La cuestión es que, ahora, la negociación es más compleja también desde la perspectiva interna. Es decir, en el propio equipo de Gobierno. Es cierto que PSOE, Guanyar y Compromís ya presentaron sus necesidades a finales de junio. También lo es que, en base a esas peticiones, el esqueleto de las cuentas está prácticamente cerrado. Pero los flecos del debate que todavía siguen abiertos se tendrán que dirimir en un momento en el que las relaciones entre los tres socios están especialmente enrarecidas. Desde mayo de 2015 ha habido fricciones y enfrentamientos de todo tipo. Muchos de ellos se han magnificado de forma intencionada (desde dentro y desde fuera). No obstante, la realidad es que en el presente, la convivencia entre las tres siglas está siendo más que compleja. 

Por un lado, PSOE y Compromís coexisten pese a dos encontronazos básicos: la concesión de la plaza de toros, que los nacionalistas se oponen a prorrogar sin más, y la regulación de los horarios comerciales (con derivada Volvo incluida), en el que se han reproducido los ecos del pulso entre Alcaldía y la Dirección General de Comercio. El portavoz de Compromís y del tripartito, Natxo Bellido, ha llegado a sostener en sus declaraciones sobre la cuestión que "alguien tendrá que explicar por qué no hace lo que debe", en referencia a la petición que el Consell requiere al Ayuntamiento para poder autorizar reglamentariamente que el gran comercio pueda abrir los festivos de la regata.

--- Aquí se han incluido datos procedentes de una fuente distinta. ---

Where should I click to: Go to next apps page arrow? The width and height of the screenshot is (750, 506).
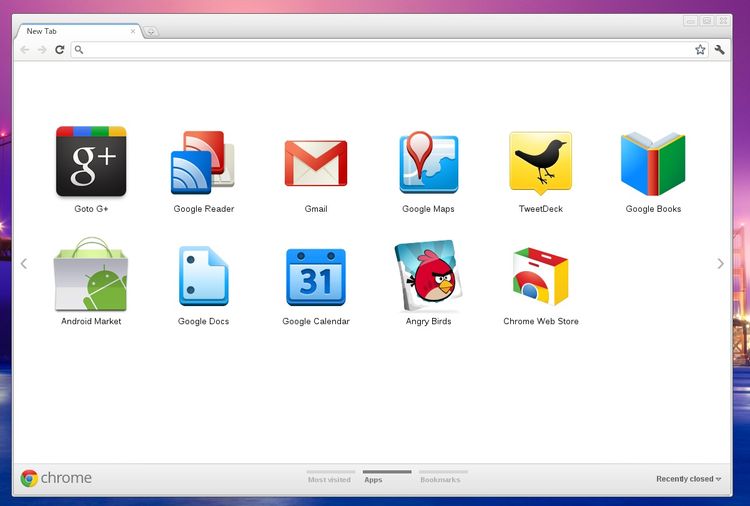point(720,264)
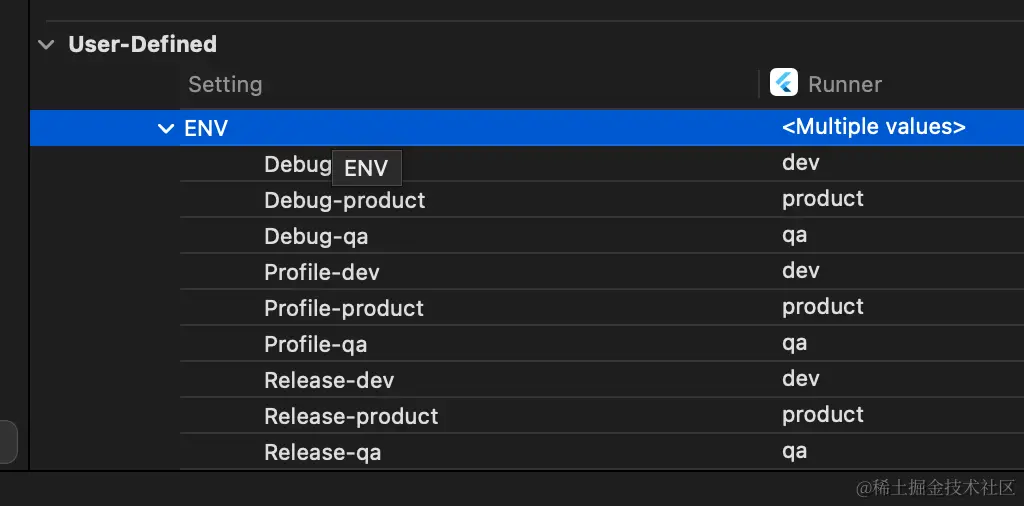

A esas dos cuestiones, se añade todavía una tercera: de nuevo el caso Comercio, en el que Compromís se reserva la bala de pedir responsabilidades políticas si el Consell Jurídic Consultiu (CJC) o un juzgado constata el fraccionamiento.

Guanyar también se guarda esa carta, como expone en sus conclusiones sobre la comisión de investigación sobre los contratos. Pero, además, mantiene otras líneas de enfrentamiento directo con el PSOE. Al margen de las ya conocidas sobre la ordenación de los veladores, la concesión de licencias o el cierre de establecimientos con supuestas infracciones (léase Marmarela, por ejemplo), la principal entre ellas es la gestión del contrato de la limpieza y recogida viaria y cuál es la fórmula idónea para mejorar la imagen de la ciudad. Como viene publicando este diario, los socialistas -con Echávarri posicionado al frente del asunto- apuestan por una solución que implicará una ampliación de costes del contrato: en resumen, pagar más a la UTE participada por FCC, Ferrovial y Cívica, de Enrique Ortiz. Guanyar, por el contrario, rechaza por completo esa posibilidad y, tras acordar la sustitución de Víctor Domínguez por Miguel Ángel Pavón como concejal competente sobre la materia, insiste en reforzar el control del servicio para que el contrato se cumpla. Al margen de las diferencias internas que ha generado ese cambio -en parte de Guanyar no sentó nada bien- la agrupación electoral que lidera EU tiene claro que no va a tolerar que se pague más a una empresa participada por el empresario supuestamente beneficiado en el diseño del urbanismo de la ciudad, según el sumario del caso Brugal.

Ese enfrentamiento genera un clima poco o nada propicio para negociar tanto los presupuestos como el resto de la acción de gobierno. Y en PSOE y Compromís ya lamentan la reciente marcha voluntaria de uno de los asesores de Pavón en la Concejalía de Urbanismo, Jaume Chicoy, al que los socios de Guanyar, según sostienen, recurrían frecuentemente como enlace o mensajero para tratar de llegar a puntos de encuentro (sobre todo en cuestiones relacionadas con el urbanismo), además de la interlocución lógica con su portavoz, Pavón, y con su portavoz adjunto, Domínguez.